Thursday, May 9, 2013

Reverse Engineering GM ECMs

This is the tale of how I wrote a Perl disassembler for the Motorola 6801 CPU to learn how the fuel injection computer that I installed onto my Jeep works.

Almost 200 pages of source code and data create code to run late-80's GM fuel injected engines. DIYers retrieved machine code, disassembled it, and reverse engineered code and hundreds of parameters 15 years ago.

Complete ASDZ Source for 1227747 (pdf)

Inside a 1227747 GM ECM
Fuel injection computers interface with fuel pump relays, fuel injectors, ignition modules, coolant, throttle, oxygen, and pressure sensors. They employ complex algorithms to properly meter fuel under myriad engine and environmental conditions.

Only recently has my 1986 Jeep Grand Wagoneer benefited from this technology when I retrofit an 80's GM 1227747 ECM, throttle body, and all the fixin's. While I use nice GUI software to tune the parameters, I wanted to peer into the code that is executed on a 1MHz Motorola 6800-family CPUs with a paucity of memory.

On a whim I decided to write a disassembler in Perl with all the features that were lacking from other offerings. Plus, writing one is a great way to learn about a CPU.

Source code repository

CPUs in the 6800 family are simple. They have two accumulator registers (A, B) and one index register (X) as well as a stack pointer (SP), and program counter (PC). A status, or condition code register (CCR) stores the status results of computation: carry, zero, overflow, and so on. The MOS 6502 (Apple //e) and related MOS 6510 (Commodore 64) are even simpler, designed as a low cost alternative by some of the same engineers.

MC6800 Assembly

Here's some assembly language from the GM ECM.
LDX #$D4D9 ; O2 SENS VOLTAGE BIAS FOR COLD OP'S TBL
LDAA $00E3 ; START UP COOL
COMA
JSR $FB36 ; 2d LK UP, WITH UPPER LIMIT
STAA $0055 ; SAVE o2 SENSOR VOLTAGE BIAS RESULT

In the example above,
  • The mnemonic LDX loads the operand, the value 0xD4D9, indicated by the # prefix, into the index register X.
  • Then, mnemonic LDAA loads the A accumulator with a value stored in memory location 0x00E3. 
  • COMA performs a binary complement on register A.
  • JSR jumps to subroutine at location 0xFB36 in memory.

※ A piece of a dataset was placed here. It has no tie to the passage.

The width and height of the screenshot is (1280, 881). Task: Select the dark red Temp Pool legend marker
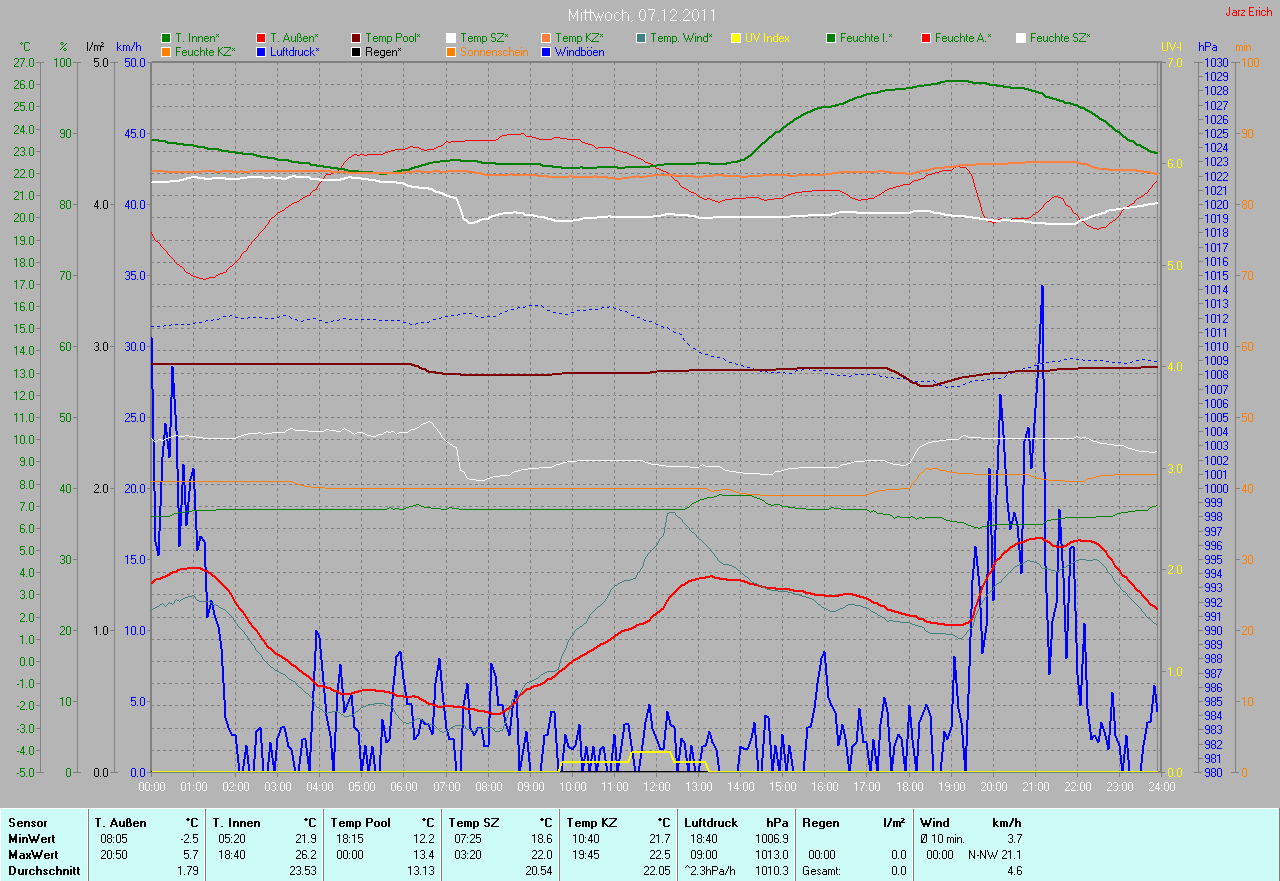[x=356, y=37]
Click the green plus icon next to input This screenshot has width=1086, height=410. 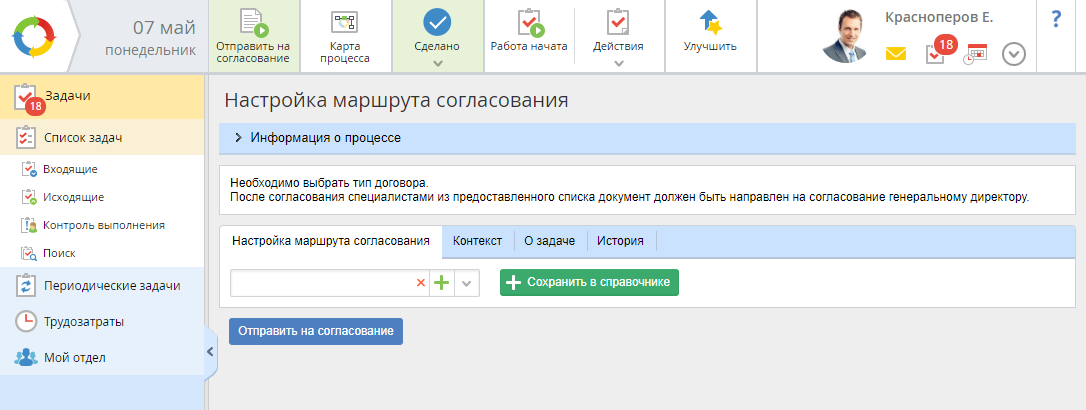442,283
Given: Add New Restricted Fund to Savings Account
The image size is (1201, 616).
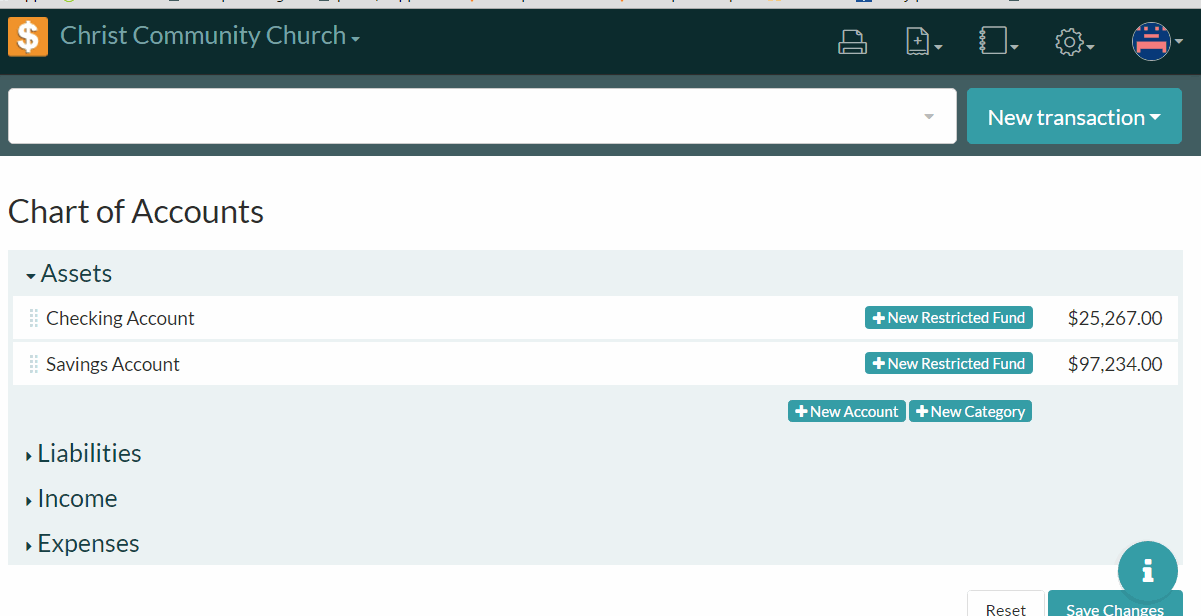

After it returns, the result returned in the A register is stored to memory location 0x0055.

Mnemonics 

Assembly mnemonics represent simple instructions for the CPU to carry out. Operands like #$D4D9, $00E3, $F36, and $0055 are addresses or values used by the instruction. They specify the addressing mode of the instruction.

Addressing Modes

The 6800 family instructions can have Immediate Mode (value) operands like #$D4D9, Direct Mode operands referring to the first 256 bytes in memory like $0055, Extended Mode operands that can reference any memory such as $FB36, and Index Mode operands which use the X register as a memory pointer, indicated by ",X" in assembly language. There's also relative addressing used for branch/jump operations. The operand specifies a relative address, positive or negative, to jump to. Inherent mode has no operand; the registers involved are implied, such as ABX, add B to X.

Writing a Disassembler

Assembling

When assembly language is assembled into machine code, the mnemonic and addressing mode determine the opcode to use. A given mnemonic has an associated opcode for each addressing mode. For example, ADDA is a mnemonic which can have immediate, direct, index, and extended addressing modes:
  • ADDA #$04 becomes opcode 8B, operand 04
  • ADDA $0004 becomes opcode 9B, operand 04
  • ADDA $04,X becomes opcode AB, operand 04
  • ADDA $4004 becomes opcode BB, operands 40 04

Disassembly 

Disassembly is the process of converting machine code into assembly language. With the 6800 series, any given opcode may have up to 2 additional bytes for operands. A 6801/3 instruction set reference (pdf) provides information on how many bytes per opcode and what addressing mode is involved.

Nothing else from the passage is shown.